Ce que George Orwell n’avait pas prédit dans « 1984 »

J’ai vu récemment l’adaptation de Michael Radford du célébrissime roman de l’écrivain britannique. Le film retranscrit de manière assez fidèle l’ambiance terrifiante de l’oeuvre originale, même si je pense qu’il s’adresse avant tout à ceux qui ont déjà lu le livre, un néophyte risque de ne pas comprendre.

Je me suis posé la question : est-ce qu’au final George Orwell dans « 1984 », publié la première fois en 1949, a été prophétique pour les sociétés occidentales? Voyons voir…
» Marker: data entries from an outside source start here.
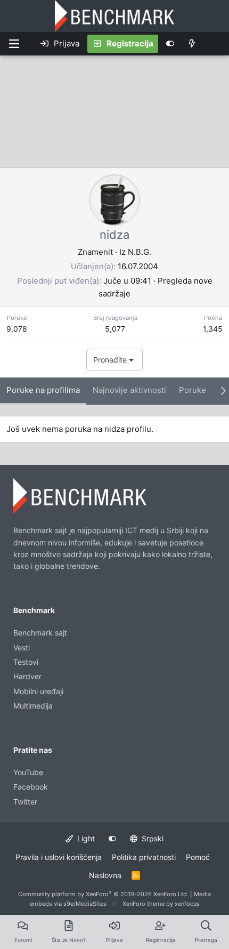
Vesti (21, 647)
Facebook (30, 786)
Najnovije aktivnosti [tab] (129, 390)
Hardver (27, 676)
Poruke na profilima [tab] (43, 390)
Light (85, 838)
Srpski (151, 838)
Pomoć (198, 857)
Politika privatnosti (144, 857)
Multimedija (33, 705)
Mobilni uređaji (38, 691)
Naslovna (105, 875)
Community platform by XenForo (103, 894)
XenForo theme (143, 903)
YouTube (28, 772)
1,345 (213, 328)
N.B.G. (139, 252)
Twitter (25, 801)
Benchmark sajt (40, 632)
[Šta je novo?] (192, 43)
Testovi (25, 661)
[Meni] (14, 44)
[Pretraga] (215, 43)
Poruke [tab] (192, 390)
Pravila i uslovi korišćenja (58, 857)
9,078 (16, 328)
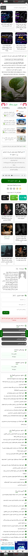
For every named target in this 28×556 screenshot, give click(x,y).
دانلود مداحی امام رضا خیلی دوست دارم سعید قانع (15, 501)
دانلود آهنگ (8, 60)
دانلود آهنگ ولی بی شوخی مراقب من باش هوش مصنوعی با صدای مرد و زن (14, 406)
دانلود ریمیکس (20, 339)
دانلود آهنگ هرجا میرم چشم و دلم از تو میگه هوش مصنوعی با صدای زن (15, 400)
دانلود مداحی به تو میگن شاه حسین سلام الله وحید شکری (15, 507)
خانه (24, 146)
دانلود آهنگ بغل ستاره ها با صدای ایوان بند (14, 396)
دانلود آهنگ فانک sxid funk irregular (15, 379)
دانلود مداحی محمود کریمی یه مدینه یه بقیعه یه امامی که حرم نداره (14, 527)
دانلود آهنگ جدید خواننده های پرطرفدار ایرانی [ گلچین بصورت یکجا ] (14, 449)
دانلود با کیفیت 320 (13, 181)
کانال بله (22, 198)
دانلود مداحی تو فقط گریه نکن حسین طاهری (14, 512)
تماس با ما (14, 354)
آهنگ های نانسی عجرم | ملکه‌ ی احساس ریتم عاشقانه (15, 472)
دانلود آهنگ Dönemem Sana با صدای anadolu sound (15, 417)
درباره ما (14, 357)
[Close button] (27, 551)
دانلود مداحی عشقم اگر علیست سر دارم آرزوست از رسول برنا (14, 538)
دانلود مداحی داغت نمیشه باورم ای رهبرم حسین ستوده (14, 496)
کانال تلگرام (13, 197)
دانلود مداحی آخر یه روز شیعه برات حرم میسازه (13, 531)
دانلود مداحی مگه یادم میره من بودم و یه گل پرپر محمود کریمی (15, 521)
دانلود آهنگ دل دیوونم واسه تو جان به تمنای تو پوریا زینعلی (14, 423)
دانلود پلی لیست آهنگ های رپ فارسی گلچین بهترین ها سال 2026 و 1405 (15, 435)
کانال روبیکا (4, 197)
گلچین (22, 334)
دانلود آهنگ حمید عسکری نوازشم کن (15, 393)
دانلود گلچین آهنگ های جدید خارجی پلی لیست (13, 439)
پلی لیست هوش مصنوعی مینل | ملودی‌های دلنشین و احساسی (15, 483)
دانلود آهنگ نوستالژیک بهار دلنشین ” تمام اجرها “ (14, 461)
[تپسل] (1, 551)
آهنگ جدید (21, 330)
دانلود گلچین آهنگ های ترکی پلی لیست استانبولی (16, 455)
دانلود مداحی (21, 343)
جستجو (3, 8)
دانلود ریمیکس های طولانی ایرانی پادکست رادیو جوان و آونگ (14, 444)
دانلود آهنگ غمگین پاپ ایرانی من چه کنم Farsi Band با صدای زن (15, 383)
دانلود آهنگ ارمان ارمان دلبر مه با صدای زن (13, 56)
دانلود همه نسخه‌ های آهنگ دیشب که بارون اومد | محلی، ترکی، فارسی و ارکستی (14, 466)
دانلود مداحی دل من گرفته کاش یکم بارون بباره (13, 534)
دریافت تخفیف (7, 548)
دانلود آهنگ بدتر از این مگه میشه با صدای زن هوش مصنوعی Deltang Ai (15, 389)
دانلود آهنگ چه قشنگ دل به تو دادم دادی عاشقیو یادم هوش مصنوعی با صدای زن (16, 411)
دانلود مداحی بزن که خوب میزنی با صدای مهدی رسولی (15, 516)
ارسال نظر (6, 313)
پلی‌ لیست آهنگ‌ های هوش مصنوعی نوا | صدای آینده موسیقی (14, 478)
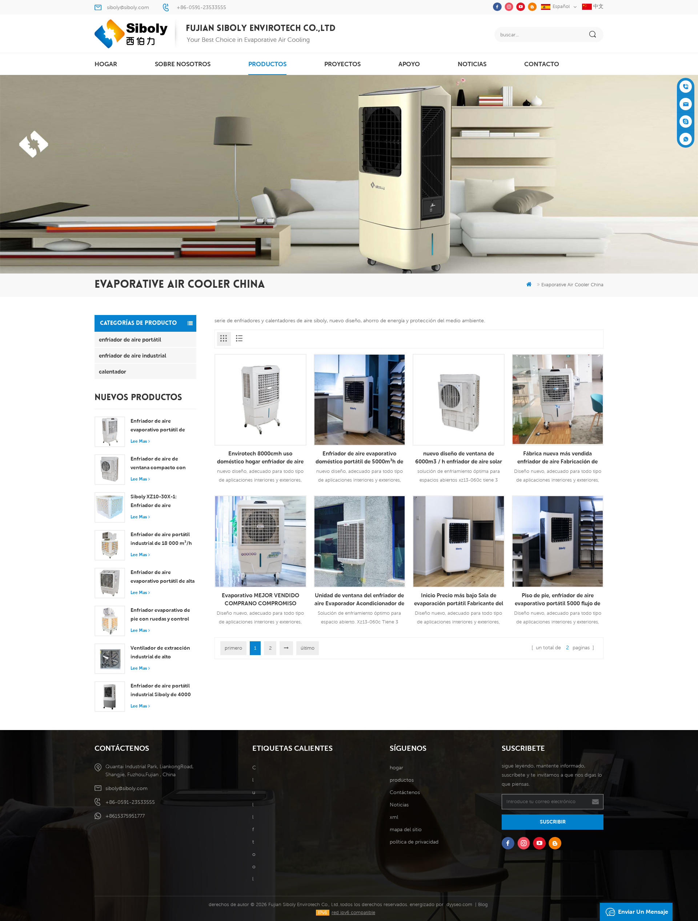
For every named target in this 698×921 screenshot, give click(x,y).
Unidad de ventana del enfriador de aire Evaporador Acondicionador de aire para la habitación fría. (359, 599)
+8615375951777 (125, 816)
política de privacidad (414, 842)
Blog (483, 904)
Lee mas (139, 441)
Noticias (472, 64)
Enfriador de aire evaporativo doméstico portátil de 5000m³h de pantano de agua (359, 457)
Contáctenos (405, 792)
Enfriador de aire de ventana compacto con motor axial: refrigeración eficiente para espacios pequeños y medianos (161, 464)
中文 (597, 6)
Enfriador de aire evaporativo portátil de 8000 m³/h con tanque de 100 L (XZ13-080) (162, 426)
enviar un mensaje (643, 911)
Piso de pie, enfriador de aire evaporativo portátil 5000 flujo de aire (557, 599)
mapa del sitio (406, 829)
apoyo (409, 64)
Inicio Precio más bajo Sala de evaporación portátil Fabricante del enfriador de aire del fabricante (458, 599)
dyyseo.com (459, 904)
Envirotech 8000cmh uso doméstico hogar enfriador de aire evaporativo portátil (260, 457)
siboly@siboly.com (128, 7)
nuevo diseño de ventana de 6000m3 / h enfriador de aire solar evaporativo (458, 457)
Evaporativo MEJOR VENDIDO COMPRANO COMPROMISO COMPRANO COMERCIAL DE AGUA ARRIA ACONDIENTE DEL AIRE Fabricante (260, 599)
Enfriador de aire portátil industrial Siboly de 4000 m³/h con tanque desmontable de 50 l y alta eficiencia (161, 691)
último (307, 648)
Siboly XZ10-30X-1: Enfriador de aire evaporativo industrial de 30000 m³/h (160, 502)
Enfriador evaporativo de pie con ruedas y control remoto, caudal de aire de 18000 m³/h (161, 615)
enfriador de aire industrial (132, 355)
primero (233, 648)
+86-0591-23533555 (201, 7)
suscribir (553, 822)
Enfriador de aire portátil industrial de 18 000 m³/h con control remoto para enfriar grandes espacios (161, 539)
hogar (106, 64)
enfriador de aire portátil (130, 339)
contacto (541, 64)
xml (394, 817)
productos (267, 64)
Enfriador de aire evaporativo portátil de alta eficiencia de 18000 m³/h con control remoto (162, 577)
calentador (112, 371)
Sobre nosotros (182, 64)
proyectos (342, 64)
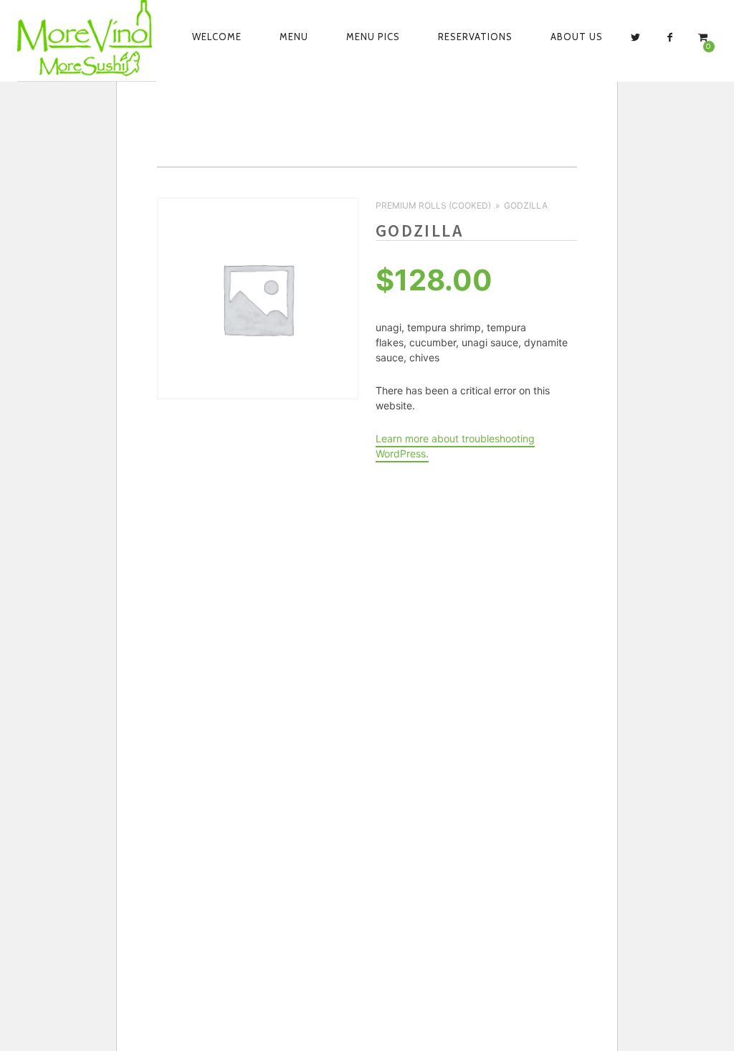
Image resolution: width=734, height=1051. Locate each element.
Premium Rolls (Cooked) (433, 205)
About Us (576, 36)
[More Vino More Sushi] (86, 38)
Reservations (475, 36)
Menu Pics (373, 36)
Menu (294, 36)
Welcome (217, 36)
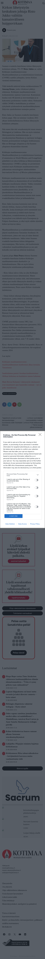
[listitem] (22, 474)
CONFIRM (14, 516)
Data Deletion (10, 524)
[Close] (41, 435)
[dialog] (22, 479)
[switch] (36, 480)
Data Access (22, 524)
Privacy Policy (35, 524)
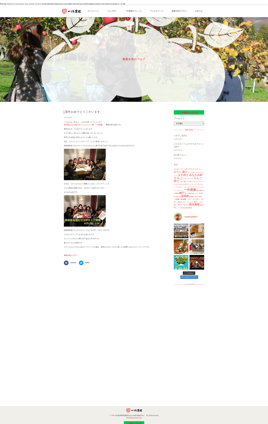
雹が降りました (180, 155)
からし (200, 169)
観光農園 (194, 204)
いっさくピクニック (190, 169)
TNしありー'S (178, 169)
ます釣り (183, 175)
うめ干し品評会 (180, 136)
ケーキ (193, 181)
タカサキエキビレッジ (185, 184)
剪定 (198, 190)
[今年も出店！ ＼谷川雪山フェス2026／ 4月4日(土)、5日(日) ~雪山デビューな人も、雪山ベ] (181, 262)
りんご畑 (183, 181)
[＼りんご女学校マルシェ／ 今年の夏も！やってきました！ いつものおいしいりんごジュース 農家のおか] (181, 231)
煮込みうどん (194, 193)
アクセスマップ (156, 11)
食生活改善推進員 (187, 207)
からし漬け (180, 172)
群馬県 (185, 196)
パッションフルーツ (190, 187)
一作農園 (190, 190)
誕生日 (202, 205)
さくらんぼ (191, 172)
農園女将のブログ (179, 11)
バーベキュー (179, 187)
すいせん (199, 172)
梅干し (183, 193)
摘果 (201, 190)
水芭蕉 (189, 193)
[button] (71, 263)
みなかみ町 (196, 175)
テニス (194, 184)
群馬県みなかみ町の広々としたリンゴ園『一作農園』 (84, 125)
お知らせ (198, 11)
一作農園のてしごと (133, 11)
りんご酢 (188, 181)
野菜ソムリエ (177, 207)
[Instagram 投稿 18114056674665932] (196, 246)
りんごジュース (188, 178)
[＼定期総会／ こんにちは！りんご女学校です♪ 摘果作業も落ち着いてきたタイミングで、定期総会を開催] (181, 246)
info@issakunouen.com (134, 418)
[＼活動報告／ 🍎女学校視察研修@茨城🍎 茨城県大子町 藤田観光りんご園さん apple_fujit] (196, 262)
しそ (195, 172)
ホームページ (93, 11)
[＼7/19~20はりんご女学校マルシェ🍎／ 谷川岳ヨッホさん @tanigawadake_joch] (196, 231)
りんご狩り (112, 11)
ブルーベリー (180, 190)
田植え (177, 196)
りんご (178, 178)
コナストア (199, 181)
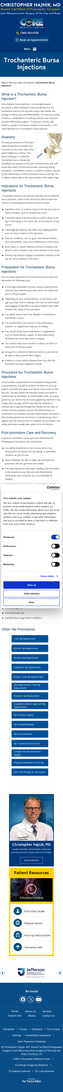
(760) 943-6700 (29, 33)
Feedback (37, 1029)
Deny (31, 602)
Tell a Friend (53, 1029)
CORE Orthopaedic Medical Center (31, 1059)
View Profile (31, 860)
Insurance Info (33, 947)
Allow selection (31, 593)
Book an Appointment (34, 40)
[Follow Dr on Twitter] (31, 999)
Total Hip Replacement (24, 638)
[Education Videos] (31, 889)
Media (32, 1015)
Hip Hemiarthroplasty (24, 724)
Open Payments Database (31, 1041)
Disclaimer (9, 1029)
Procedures (28, 82)
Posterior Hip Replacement (26, 695)
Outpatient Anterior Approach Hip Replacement (29, 705)
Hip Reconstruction (23, 734)
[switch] (55, 546)
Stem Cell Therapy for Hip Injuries (30, 772)
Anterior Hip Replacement (26, 648)
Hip (20, 82)
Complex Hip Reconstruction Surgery (27, 753)
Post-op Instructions (37, 935)
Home (4, 82)
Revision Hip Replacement (26, 657)
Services (13, 82)
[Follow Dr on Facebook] (23, 999)
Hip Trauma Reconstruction (27, 743)
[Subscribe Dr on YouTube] (38, 999)
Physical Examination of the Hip (29, 762)
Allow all (31, 585)
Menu (27, 49)
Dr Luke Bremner (44, 1071)
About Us (30, 1011)
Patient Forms (33, 923)
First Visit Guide (34, 911)
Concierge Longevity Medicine (31, 1065)
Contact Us (48, 1015)
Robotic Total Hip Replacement (28, 676)
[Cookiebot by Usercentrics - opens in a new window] (47, 488)
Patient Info (15, 1015)
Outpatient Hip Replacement (27, 667)
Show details (47, 576)
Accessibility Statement (38, 1035)
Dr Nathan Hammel (19, 1071)
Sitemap (16, 1035)
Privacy (23, 1029)
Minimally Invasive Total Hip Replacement (27, 686)
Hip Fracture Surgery (23, 714)
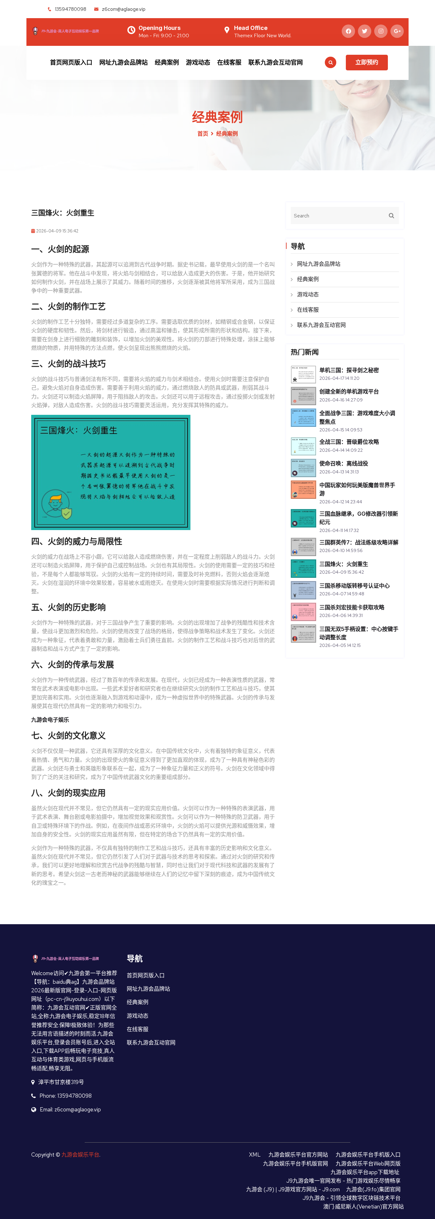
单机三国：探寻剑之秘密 (349, 370)
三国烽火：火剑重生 (343, 564)
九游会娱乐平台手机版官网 (295, 1163)
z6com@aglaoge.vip (124, 9)
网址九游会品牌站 (123, 63)
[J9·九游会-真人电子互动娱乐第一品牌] (74, 30)
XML (255, 1154)
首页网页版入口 (71, 63)
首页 (202, 133)
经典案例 (167, 63)
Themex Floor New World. (262, 35)
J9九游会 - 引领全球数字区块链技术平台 (352, 1197)
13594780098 (70, 9)
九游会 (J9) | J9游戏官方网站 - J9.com (293, 1189)
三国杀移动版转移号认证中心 (354, 586)
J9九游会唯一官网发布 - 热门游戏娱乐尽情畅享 (343, 1180)
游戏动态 (198, 63)
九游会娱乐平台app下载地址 (365, 1172)
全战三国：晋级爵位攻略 (349, 442)
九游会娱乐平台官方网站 (298, 1154)
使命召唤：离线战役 (343, 463)
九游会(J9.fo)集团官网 (373, 1189)
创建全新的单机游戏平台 (349, 391)
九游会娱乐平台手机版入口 (368, 1154)
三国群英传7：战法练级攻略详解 (358, 542)
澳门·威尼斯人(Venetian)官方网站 (363, 1206)
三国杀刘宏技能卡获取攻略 (351, 607)
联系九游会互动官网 (275, 63)
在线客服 (229, 63)
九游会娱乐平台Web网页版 (368, 1163)
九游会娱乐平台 (80, 1154)
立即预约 (366, 62)
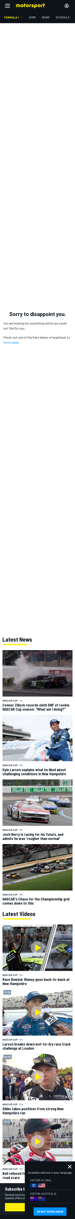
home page (11, 342)
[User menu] (66, 6)
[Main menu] (7, 5)
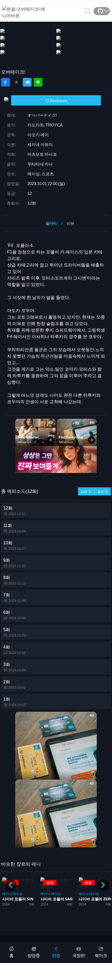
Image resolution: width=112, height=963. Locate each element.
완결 (56, 955)
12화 (14, 511)
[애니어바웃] (24, 9)
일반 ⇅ (102, 492)
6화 (14, 615)
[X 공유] (16, 82)
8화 (14, 580)
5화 (14, 632)
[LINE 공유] (38, 82)
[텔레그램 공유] (27, 82)
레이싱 (18, 894)
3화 (14, 667)
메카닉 (7, 894)
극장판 (78, 955)
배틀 (92, 894)
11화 (14, 528)
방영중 (33, 955)
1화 (14, 702)
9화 (14, 563)
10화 (14, 546)
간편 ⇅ (86, 492)
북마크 (101, 955)
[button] (103, 885)
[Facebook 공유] (5, 82)
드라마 (83, 894)
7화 (14, 598)
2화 (14, 684)
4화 (14, 650)
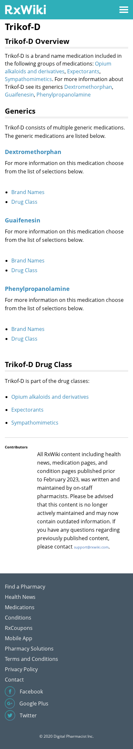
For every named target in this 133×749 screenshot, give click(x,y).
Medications (20, 607)
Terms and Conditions (31, 658)
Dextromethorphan (88, 86)
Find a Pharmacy (25, 586)
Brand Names (28, 192)
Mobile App (18, 638)
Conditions (18, 617)
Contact (14, 679)
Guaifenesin (19, 94)
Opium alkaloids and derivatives (50, 396)
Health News (20, 596)
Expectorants (83, 71)
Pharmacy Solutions (29, 648)
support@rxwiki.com (91, 547)
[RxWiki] (25, 9)
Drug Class (24, 201)
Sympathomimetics (28, 79)
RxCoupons (19, 627)
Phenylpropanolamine (63, 94)
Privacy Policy (21, 669)
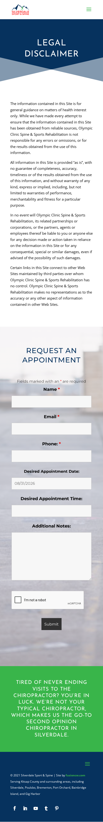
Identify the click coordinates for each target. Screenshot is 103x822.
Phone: (51, 444)
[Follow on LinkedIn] (25, 808)
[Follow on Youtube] (35, 808)
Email (51, 416)
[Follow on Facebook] (14, 808)
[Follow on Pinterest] (56, 808)
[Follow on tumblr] (46, 808)
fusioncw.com (75, 775)
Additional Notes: (51, 526)
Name (51, 389)
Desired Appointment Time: (51, 498)
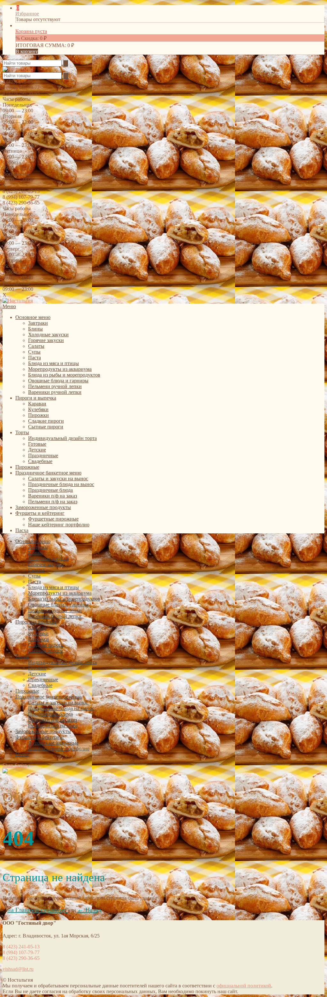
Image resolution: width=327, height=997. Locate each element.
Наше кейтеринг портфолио (58, 524)
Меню (9, 306)
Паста (34, 357)
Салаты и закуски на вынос (58, 478)
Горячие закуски (46, 340)
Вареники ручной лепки (54, 392)
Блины (35, 328)
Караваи (37, 403)
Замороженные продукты (43, 507)
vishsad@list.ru (18, 969)
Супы (34, 352)
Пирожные (27, 467)
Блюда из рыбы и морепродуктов (64, 375)
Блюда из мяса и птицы (53, 363)
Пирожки (38, 415)
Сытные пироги (45, 426)
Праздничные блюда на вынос (61, 484)
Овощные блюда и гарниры (58, 380)
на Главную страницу (37, 909)
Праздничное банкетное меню (48, 472)
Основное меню (32, 317)
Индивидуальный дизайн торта (62, 438)
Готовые (37, 444)
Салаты (36, 346)
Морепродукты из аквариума (60, 369)
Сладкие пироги (46, 421)
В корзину (27, 51)
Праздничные (43, 455)
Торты (22, 432)
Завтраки (38, 323)
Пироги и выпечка (35, 398)
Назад (89, 909)
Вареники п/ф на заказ (52, 495)
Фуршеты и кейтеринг (40, 513)
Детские (37, 449)
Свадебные (40, 461)
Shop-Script (15, 765)
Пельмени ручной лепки (55, 386)
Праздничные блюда (50, 490)
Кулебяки (38, 409)
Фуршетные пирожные (53, 519)
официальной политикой (244, 985)
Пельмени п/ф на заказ (52, 501)
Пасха (21, 530)
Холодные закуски (48, 334)
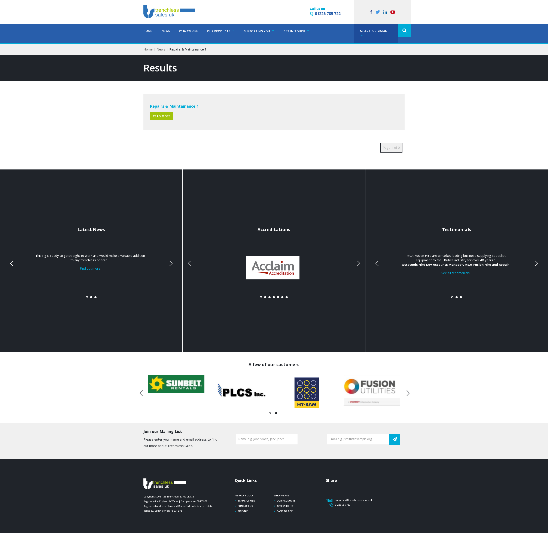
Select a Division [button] (373, 31)
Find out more (90, 268)
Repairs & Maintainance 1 (174, 106)
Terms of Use (246, 500)
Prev (12, 263)
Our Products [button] (219, 31)
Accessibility (285, 506)
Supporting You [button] (257, 31)
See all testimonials (455, 273)
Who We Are (188, 31)
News (165, 31)
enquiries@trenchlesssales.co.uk (353, 500)
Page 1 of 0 (391, 147)
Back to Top (285, 511)
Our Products (286, 500)
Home (147, 31)
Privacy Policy (244, 495)
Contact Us (245, 506)
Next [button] (406, 392)
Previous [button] (141, 392)
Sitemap (243, 511)
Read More (161, 116)
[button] (404, 30)
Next (170, 263)
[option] (176, 384)
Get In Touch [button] (294, 31)
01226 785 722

-En ce qui concerne les richesses et cette espèce de morale rigoriste sur les moeurs, on assiste finalement à l’inverse de ce qui est décrit : point de pénuries de type soviétique, les pays riches occidentaux vivent au contraire dans l’abondance (ce qui n’empêche pas précarité et pauvreté pour une partie de la population toutefois). La frustration est toutefois généralisée de nos jours, mais pour des raisons très différentes : l’injonction à consommer par la propagande publicitaire est permanente, à l’image du supplice de Tantale. Et les moeurs se sont presque complètement relâchées depuis mai 1968 au moins (« jouir sans entraves »).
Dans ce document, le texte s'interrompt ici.